Research interests

I am interested in developing theories/algorithms/tools for bioinformatics and addressing biological problems via these methods. So, I aim to

Design methods with solid math/algorithms or at least mathematical intuition.
Build practically useful tools with heuristics benefiting the bio/bioinfo communities.

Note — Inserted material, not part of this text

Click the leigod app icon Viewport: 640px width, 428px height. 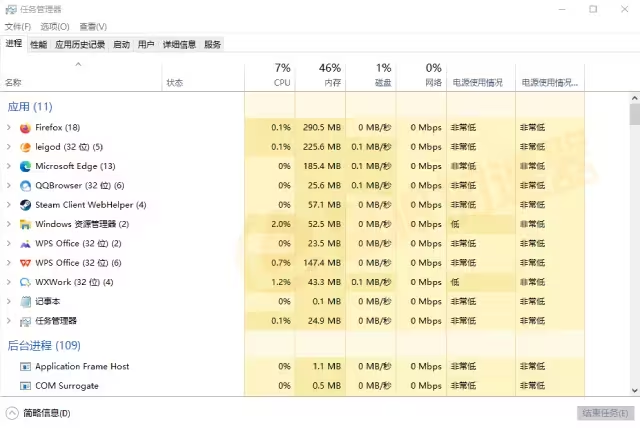pos(25,147)
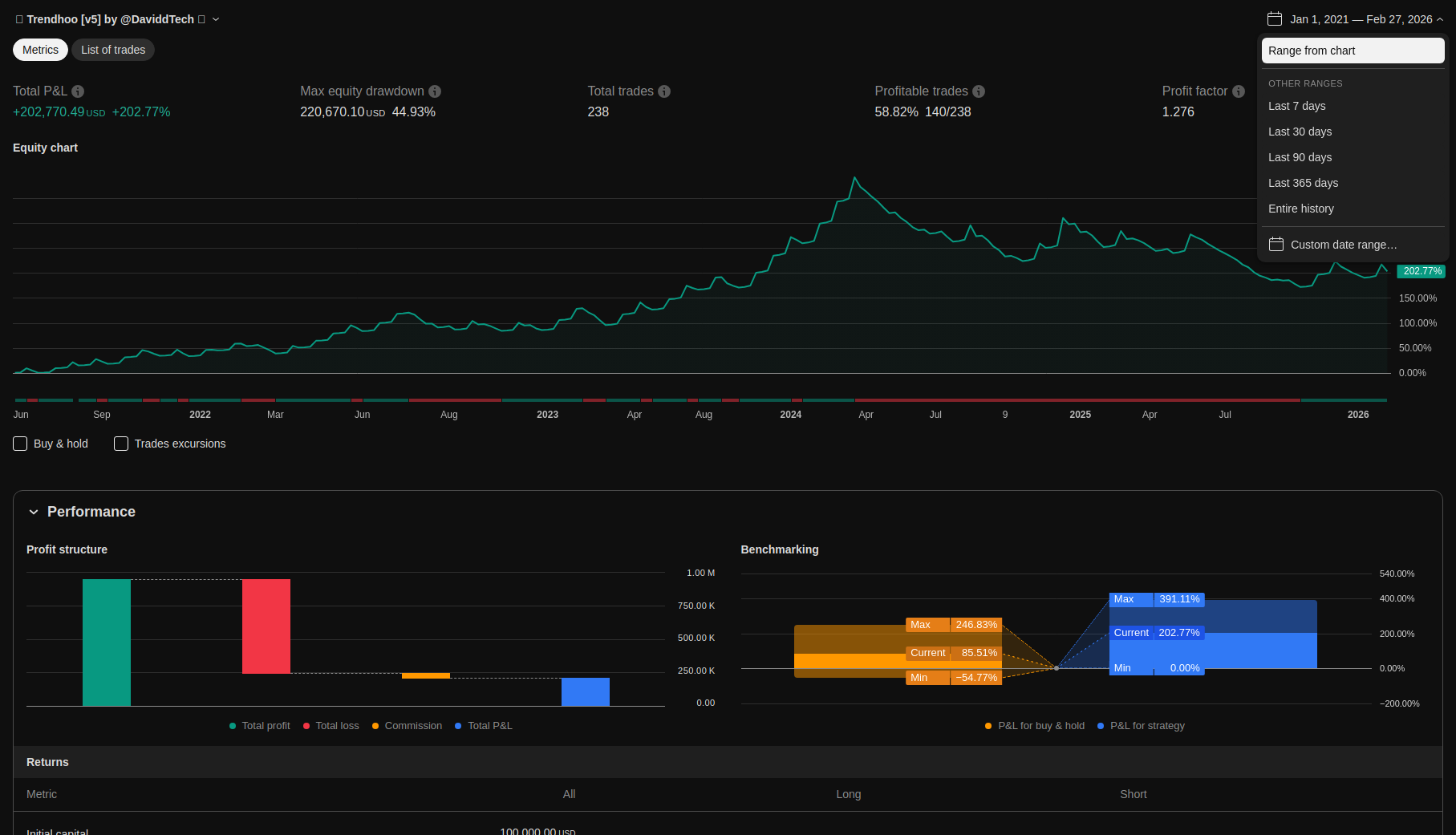1456x835 pixels.
Task: Click info icon next to Total trades
Action: coord(664,91)
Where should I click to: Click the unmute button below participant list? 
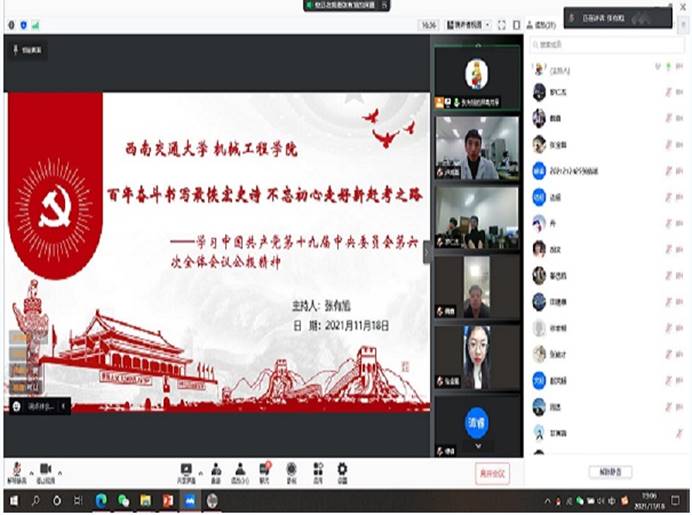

Currently, I am working on theories and estimators of mutation and evolutionary processes based on $k$-mers, particularly on repetitive genomic sequences.

news

Nov 06, 2025	I give a talk at Genome Informatics 2025 with title “Don’t repeat no repeat: A k-mer-based estimator of the substitution rate between repetitive sequences”.
Oct 08, 2025	I give the talk “Don’t repeat no repeat: A k-mer-based estimator of the substitution rate between repetitive sequences” at WABI2025
Jun 14, 2025	Our Paper A k-mer-based estimator of the substitution rate between repetitive sequences was accepted by WABI 2025.
Apr 25, 2024	I passed the Qualifying Exam in the CSE PhD program at Penn State 🎓.

selected publications

A k-mer-Based Estimator of the Substitution Rate Between Repetitive Sequences

Haonan Wu, Antonio Blanca, and Paul Medvedev

In 25th International Conference on Algorithms for Bioinformatics (WABI 2025), 2025

Abs DOI

K-mer-based analysis of genomic data is ubiquitous, but the presence of repetitive k-mers continues to pose problems for the accuracy of many methods. For example, the Mash tool (Ondov et al 2016) can accurately estimate the substitution rate between two low-repetitive sequences from their k-mer sketches; however, it is inaccurate on repetitive sequences such as the centromere of a human chromosome. Follow-up work by Blanca et al. (2021) has attempted to model how mutations affect k-mer sets based on strong assumptions that the sequence is non-repetitive and that mutations do not create spurious k-mer matches. However, the theoretical foundations for extending an estimator like Mash to work in the presence of repeat sequences have been lacking.In this work, we relax the non-repetitive assumption and propose a novel estimator for the mutation rate. We derive theoretical bounds on our estimator’s bias. Our experiments show that it remains accurate for repetitive genomic sequences, such as the alpha satellite higher order repeats in centromeres. We demonstrate our estimator’s robustness across diverse datasets and various ranges of the substitution rate and k-mer size. Finally, we show how sketching can be used to avoid dealing with large k-mer sets while retaining accuracy. Our software is available at https://github.com/medvedevgroup/Repeat-Aware_Substitution_Rate_Estimator.
Spatom: a graph neural network for structure-based protein–protein interaction site prediction

Haonan Wu, Jiyun Han, Shizhuo Zhang, and 3 more authors

Briefings in Bioinformatics, Oct 2023

Abs DOI

Accurate identification of protein–protein interaction (PPI) sites remains a computational challenge. We propose Spatom, a novel framework for PPI site prediction. This framework first defines a weighted digraph for a protein structure to precisely characterize the spatial contacts of residues, then performs a weighted digraph convolution to aggregate both spatial local and global information and finally adds an improved graph attention layer to drive the predicted sites to form more continuous region(s). Spatom was tested on a diverse set of challenging protein–protein complexes and demonstrated the best performance among all the compared methods. Furthermore, when tested on multiple popular proteins in a case study, Spatom clearly identifies the interaction interfaces and captures the majority of hotspots. Spatom is expected to contribute to the understanding of protein interactions and drug designs targeting protein binding.